Stop muddling through and start working under architecture

By Huub Koninkx

Last year showed how vulnerable our infrastructure sometimes is as a result of cyber attacks. For example, PETYA caused non-functioning cranes at Maersk's container terminal, and non-functioning sorting machines at TNT. Also recently, some banks have proved inaccessible due to a DDos attack. Until now, mostly technical and related organizational measures have been taken to deal with such cybersecurity threats. However, it is slowly dawning on us that reactive measures will not be sufficient in the future if we want to guarantee the continuity of such infrastructure. So how do we really get our Operational Technology (OT/ICS/SCADA) properly secured?

Operational Technology (OT/ICS/SCADA) properly secured 
long-term vision with regard to ICS/SCADA systems 
Working under architecture in ICS/SCADA systems 
Adaptable units for ICS/SCADA systems 
Best practices and standards for ICS/SCADA architecture and governance

Long-term vision

Many ICS/SCADA systems were developed in the past to perform a task. Today's ICS/SCADA systems have mostly been further developed based on designs of their predecessors. Never was any thought given to how the ICT landscape around these systems might change. It is now clear that change is rapid. This requires a clear long-term vision regarding ICS/SCADA systems and their design for: links with office automation, and thus with the Internet, links with ERP systems, wireless control; all application areas that were not included in a design 10 years ago but are now proving increasingly relevant! A long-term vision of how ICS/SCADA systems should function in the future is therefore indispensable. Such a vision leads to new (functional and technical) requirements that should be included in new tenders. Of course, this also includes requirements for security and continuity.

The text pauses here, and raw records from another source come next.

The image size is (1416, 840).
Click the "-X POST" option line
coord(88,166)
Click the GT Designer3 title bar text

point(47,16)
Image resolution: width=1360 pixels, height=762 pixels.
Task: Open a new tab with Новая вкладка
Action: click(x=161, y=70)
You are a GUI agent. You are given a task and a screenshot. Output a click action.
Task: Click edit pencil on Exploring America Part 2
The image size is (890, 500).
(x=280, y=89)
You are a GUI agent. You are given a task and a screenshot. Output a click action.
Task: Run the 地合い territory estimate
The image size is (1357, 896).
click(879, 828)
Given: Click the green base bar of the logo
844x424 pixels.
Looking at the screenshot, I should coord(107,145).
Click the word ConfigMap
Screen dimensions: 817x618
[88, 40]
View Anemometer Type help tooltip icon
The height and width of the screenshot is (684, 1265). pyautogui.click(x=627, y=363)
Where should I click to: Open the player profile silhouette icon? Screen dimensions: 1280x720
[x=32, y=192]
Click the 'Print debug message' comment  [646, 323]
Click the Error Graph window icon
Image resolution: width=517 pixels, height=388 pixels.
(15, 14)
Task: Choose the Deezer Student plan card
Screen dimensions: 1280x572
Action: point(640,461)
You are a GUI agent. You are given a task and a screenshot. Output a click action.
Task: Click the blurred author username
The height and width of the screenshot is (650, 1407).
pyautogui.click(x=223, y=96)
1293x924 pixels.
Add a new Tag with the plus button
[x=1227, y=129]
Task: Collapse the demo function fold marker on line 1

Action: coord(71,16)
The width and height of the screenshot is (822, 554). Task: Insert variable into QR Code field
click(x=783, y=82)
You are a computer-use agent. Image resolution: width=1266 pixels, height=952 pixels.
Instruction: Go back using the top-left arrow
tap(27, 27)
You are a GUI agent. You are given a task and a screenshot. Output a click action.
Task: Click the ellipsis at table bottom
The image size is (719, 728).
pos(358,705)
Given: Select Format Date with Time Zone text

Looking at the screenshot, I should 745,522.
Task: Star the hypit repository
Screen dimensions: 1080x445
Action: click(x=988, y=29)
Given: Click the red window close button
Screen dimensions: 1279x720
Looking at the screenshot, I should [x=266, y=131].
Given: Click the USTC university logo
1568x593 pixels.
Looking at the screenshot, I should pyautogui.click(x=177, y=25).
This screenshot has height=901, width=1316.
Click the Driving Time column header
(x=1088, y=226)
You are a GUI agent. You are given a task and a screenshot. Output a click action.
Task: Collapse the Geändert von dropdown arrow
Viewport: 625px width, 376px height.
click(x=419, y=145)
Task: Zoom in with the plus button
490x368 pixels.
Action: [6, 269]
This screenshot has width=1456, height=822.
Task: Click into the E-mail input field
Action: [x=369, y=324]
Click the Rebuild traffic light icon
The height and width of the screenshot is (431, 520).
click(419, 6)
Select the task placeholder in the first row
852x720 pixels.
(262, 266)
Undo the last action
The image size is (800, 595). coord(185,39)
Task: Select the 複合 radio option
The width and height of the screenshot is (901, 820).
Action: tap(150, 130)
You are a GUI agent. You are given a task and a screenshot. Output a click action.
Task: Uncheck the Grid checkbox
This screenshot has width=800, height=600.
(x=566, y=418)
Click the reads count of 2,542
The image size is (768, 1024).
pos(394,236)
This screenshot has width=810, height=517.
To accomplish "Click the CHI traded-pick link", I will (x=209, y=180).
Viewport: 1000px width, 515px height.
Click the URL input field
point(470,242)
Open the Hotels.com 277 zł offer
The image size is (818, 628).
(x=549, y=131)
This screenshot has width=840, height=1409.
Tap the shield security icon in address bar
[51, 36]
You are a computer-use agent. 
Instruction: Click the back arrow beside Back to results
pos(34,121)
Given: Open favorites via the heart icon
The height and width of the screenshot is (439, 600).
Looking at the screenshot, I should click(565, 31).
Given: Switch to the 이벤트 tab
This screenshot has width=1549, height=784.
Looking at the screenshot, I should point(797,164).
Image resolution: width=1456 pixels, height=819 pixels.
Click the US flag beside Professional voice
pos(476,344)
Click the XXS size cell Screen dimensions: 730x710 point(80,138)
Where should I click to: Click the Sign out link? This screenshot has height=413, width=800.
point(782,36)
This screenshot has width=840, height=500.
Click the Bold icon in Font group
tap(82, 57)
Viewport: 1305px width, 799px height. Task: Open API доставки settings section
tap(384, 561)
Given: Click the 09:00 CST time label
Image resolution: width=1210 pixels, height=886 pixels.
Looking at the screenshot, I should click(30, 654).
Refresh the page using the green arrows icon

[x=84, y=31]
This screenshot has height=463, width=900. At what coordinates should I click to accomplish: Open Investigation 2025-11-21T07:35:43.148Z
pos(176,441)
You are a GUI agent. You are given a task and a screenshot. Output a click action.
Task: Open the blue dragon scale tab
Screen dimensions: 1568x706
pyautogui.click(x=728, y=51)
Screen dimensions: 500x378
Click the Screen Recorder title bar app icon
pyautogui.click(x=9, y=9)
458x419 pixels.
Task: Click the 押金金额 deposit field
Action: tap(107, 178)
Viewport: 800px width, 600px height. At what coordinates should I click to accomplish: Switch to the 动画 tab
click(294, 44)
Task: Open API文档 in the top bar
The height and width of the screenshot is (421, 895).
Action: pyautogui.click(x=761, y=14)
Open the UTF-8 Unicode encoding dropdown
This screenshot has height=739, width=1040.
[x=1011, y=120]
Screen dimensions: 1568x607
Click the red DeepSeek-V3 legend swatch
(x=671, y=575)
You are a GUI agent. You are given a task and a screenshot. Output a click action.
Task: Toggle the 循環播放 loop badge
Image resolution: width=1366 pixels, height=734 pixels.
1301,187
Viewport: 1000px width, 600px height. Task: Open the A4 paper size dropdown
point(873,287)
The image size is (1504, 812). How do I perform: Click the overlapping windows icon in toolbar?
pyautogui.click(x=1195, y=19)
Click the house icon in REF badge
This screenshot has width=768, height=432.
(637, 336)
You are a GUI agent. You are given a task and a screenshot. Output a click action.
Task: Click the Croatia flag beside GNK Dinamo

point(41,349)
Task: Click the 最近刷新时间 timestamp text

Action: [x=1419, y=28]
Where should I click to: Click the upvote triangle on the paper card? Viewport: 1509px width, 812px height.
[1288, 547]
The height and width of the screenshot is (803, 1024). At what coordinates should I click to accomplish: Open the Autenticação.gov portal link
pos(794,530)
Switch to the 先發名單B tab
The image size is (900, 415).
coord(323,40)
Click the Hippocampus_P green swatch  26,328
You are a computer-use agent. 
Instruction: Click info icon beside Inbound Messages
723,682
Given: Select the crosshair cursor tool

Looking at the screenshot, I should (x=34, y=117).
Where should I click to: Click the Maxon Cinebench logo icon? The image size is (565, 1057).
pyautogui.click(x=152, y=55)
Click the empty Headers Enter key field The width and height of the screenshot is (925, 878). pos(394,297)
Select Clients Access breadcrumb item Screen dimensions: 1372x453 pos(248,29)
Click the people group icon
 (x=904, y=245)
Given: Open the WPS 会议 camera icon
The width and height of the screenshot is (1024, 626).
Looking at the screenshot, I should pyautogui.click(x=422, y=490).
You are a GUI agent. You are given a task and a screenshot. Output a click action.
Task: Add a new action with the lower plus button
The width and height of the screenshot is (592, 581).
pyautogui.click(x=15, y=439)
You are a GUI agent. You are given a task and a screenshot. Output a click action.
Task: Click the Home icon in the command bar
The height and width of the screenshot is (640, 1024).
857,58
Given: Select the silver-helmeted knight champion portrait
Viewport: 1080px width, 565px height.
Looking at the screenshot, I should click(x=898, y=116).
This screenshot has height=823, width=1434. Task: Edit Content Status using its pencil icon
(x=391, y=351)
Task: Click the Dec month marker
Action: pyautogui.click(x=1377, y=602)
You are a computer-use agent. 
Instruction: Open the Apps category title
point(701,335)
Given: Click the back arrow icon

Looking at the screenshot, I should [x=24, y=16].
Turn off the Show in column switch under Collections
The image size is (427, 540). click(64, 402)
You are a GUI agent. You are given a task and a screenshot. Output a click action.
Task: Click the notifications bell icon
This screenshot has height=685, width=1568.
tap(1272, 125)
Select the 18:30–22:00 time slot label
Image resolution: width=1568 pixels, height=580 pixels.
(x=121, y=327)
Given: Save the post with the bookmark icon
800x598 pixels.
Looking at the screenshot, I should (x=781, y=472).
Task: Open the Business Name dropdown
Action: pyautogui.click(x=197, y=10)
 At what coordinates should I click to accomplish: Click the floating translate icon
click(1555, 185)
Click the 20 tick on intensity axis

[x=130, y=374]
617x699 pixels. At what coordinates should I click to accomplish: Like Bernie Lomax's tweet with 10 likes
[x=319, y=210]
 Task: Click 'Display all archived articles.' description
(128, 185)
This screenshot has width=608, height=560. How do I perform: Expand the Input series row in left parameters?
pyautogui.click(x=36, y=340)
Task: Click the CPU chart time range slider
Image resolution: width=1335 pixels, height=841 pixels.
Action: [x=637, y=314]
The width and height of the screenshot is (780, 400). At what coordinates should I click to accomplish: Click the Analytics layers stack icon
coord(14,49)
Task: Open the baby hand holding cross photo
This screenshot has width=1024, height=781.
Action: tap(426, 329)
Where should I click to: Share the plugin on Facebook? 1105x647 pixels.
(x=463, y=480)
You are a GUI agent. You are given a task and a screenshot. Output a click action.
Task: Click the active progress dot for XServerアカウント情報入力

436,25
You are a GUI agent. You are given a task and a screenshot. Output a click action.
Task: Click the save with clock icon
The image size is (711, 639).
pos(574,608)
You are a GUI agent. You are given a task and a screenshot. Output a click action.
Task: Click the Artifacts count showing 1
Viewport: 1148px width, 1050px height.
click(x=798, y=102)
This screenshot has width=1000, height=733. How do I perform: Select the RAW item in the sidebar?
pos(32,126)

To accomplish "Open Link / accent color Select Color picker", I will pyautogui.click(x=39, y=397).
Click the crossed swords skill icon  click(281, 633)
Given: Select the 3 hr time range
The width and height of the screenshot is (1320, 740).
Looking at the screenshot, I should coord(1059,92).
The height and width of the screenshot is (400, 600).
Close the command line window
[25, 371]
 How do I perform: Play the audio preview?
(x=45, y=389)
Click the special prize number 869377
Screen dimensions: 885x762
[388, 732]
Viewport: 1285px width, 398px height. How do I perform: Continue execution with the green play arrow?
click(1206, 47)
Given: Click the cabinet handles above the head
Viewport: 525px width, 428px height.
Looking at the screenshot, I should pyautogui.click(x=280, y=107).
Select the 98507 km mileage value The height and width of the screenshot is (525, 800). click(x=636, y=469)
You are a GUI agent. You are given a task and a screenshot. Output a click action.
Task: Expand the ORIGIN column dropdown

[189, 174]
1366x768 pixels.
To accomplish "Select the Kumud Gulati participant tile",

Working under Architecture

  1. In the ICT of office automation and automation of large systems with an administrative function, it has been normal for years to work under architecture. This means that the architect thinks about which functional and technical building blocks are needed, how they fit into the long-term vision, what the mutual coherence of the required systems is, which links are needed and with which standards the systems function. In short: architecture provides a good overview in the coherence of all ICS/SCADA systems. Working under architecture has a number of important advantages, I will mention three:
  2. Business requirements, IT/OT requirements, development, procurement, management and maintenance of systems are well aligned; The building blocks that (will) form the ICS/SCADA systems are thus easier to develop further, because the architect has thought in advance about decoupling them into 'smaller' and 'adaptable' units that can continue to work together. In the ongoing development of these 'adaptable units,' lifecycle management plays an important role. Suppliers and customers are slowly adapting to this, such as with the development of building blocks and central network solutions for control and logical access, logging and anti-malware. Breaking it up into smaller units makes it possible, to also work with other vendors who provide a solution for such a unit. In short, less vendor lock-in.
  3. And last but not least: A better security of the ICS/SCADA systems is possible under architecture; because it is easier to think in advance, how the threat images can be translated into technical solutions, in order to mitigate them.

Working under Architecture, but how?

Working under architecture is not new. This means that there is already a lot of experience, just not (or less) in the ICS/SCADA corner. A well-known framework for this is the architecture framework TOGAF. TOGAF provides a structure and governance processes through which the architecture can be governed. However, it is necessary to supplement TOGAF with best practices and standards for architecture and governance, as we already know from the ICS/SCADA world. Consider NIST (SP800-82), Center for the Protection of National Infrastructure (CPNI), NCCIC/ICS-CERT and TOGAF, incorporated into one toolbox.